ACTIONS TO TAKE -
1 > In the Pembroke basketball article, copy the passage from "Among the most" to "learn as well.".
2 > According to the Pembroke basketball article, which school did Pembroke beat in the state championship game?
3 > Continue the article on the Pembroke basketball case from the point where it stops.

TEXT -
Hot Topic: Did coaches go overboard in Pembroke basketball case?
Among the most interesting debates among Concord Monitor website commenters in recent days has been in response to news that Patrick Welch, a star basketball player at Pembroke Academy, was stripped of an award and banned from two all-star games because of an off-color tweet aimed at the team Pembroke beat in the state championship game, Portsmouth High School. Here’s a sampling of the conversation:
Reverend_Citizen: High school is for learning. It appears the lessons continue for this big fish in a very small pond. His coach has lessons to learn as well.
Sanchin: Shouldn’t an athlete’s first response to winning a big game be to thank family, friends, teammates, coaches, community? Why would the thought of attacking the opponent, using the most vulgar of language even enter into his mind? That is learned behavior coming from someone close to him. His parents, coaches, school, and community ought to take a good, hard look at where the roots of such terrible behavior come from. Great leaders lead by example, and someone is not providing good leadership here.

GIVEN MATERIAL -
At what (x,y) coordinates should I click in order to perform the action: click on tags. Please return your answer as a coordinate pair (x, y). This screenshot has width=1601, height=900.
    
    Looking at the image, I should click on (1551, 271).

ANSWERS FOR THE EXERCISE -
1 >
Among the most interesting debates among Concord Monitor website commenters in recent days has been in response to news that Patrick Welch, a star basketball player at Pembroke Academy, was stripped of an award and banned from two all-star games because of an off-color tweet aimed at the team Pembroke beat in the state championship game, Portsmouth High School. Here’s a sampling of the conversation:
Reverend_Citizen: High school is for learning. It appears the lessons continue for this big fish in a very small pond. His coach has lessons to learn as well.

2 > Portsmouth High School.

3 >
Tillie: I think the punishment was too harsh; after all didn’t Rep. (Kyle) Tasker set an example for him?
RabbitNH: I personally think the punishment was too harsh. This kid took the post down after 10 minutes, as he had the realization that it was wrong. He gets no credit for that or his history of work he does with groups. That tells me he is a good kid who made a mistake based on emotion at the time. Quite a bit different than a kid that does something like this and does not own up to it, but instead makes excuses.
He caught it too late; once you put it on the web, there are folks who will use it against you. Especially if they do not like you. A lesson learned.
Chipstone: Congrats to the coaches organization for their decision! Does anyone love a sore winner? What a telling tweet that was: so easy to kick someone while they’re down, and so easy to apologize after the fact. If one is taught correctly, it is actually easier to be magnanimous in victory. It opens more doors, leads to future partnerships with former rivals and shows true leadership quality. It appears that this boy missed out on a few very important lessons while learning to put a ball through a net. Oh well, another banner year for the coaching staff. Hopefully, this lesson serves this young man well.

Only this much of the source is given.